Roland Blaudy, condamné à une peine de 30 ans pour viols, sera libéré ce mardi 12 mai à 73 ans. Sa résidence à Rennes, où l'une de ses victimes habite, suscite interrogations. Le procureur de la République de Caen aborde ce sujet délicat.
La question se pose : un individu condamné peut-il revenir vivre près de sa victime ? C'est le cas de Roland Blaudy, récemment libéré après avoir purgé sa condamnation. Âgé de 73 ans et ayant passé 18 ans en prison, cette situation terrible soulève des inquiétudes pour la victime.
Le procureur, Joël Garrigue, admet que l'annonce de la libération a eu un effet retentissant et légitime des questions sur la sécurité des victimes.»
Neuf ans de réduction de peine
Incarcéré depuis le 13 avril 2005, Roland Blaudy a déjà purgé une longue peine, interrompue par plusieurs réductions. Cependant, le mélange des peines prononcéespar la cour d'assises a permis sa libération anticipée.
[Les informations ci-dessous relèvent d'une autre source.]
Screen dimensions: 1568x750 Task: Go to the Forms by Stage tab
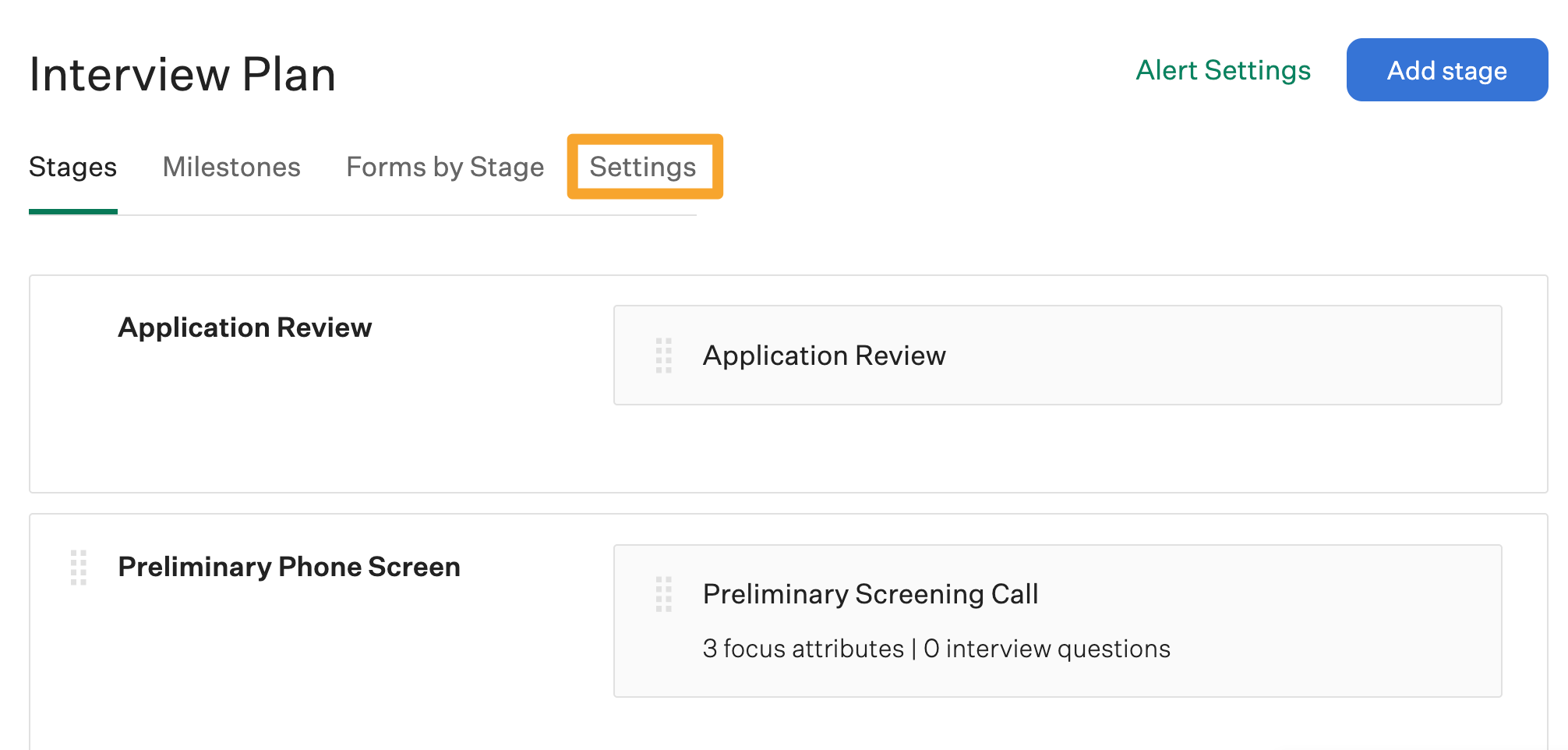click(x=445, y=167)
Alors que son temps de réclusion devait initialement être de 30 ans, des réductions de peine lui ont permis de sortir plus tôt que prévu, affichant à la fois une victoire et un défi pour la justice.
Un bracelet GPS
À sa sortie, il devra respecter certaines conditions, telles qu'un suivi socio-judiciaire et l'assignation à résidence, toutes deux nécessaires pour gérer les inquiétudes autour de la récidive. Le port d'un bracelet GPS pendant deux ans est également imposé pour surveiller ses déplacements.
« Tous les dispositifs mobilisables »
Le procureur rassure, affirmant que toutes les mesures pour surveiller Blaudy ont été mises en place. Cependant, cela n'atténue pas les angoisses de la victime, qui a été prévenue de la situation concernant son agresseur.
« Comment la justice peut-elle me traiter comme cela ? »
Karine Jambu, la victime, exprime sa profonde détresse face à cette décision judiciaire. Elle déclare : « C'est un poids énorme. Comment la justice peut-elle me traiter ainsi ? ».
Laurence Jambu, sa tante, ne peut cacher sa colère face à la décision et la proximité qui existe entre le violeur et sa victime. Cette situation interpelle et remet en question les processus judiciaires, exigeant une réflexion sur la protection des victimes dans de telles circonstances.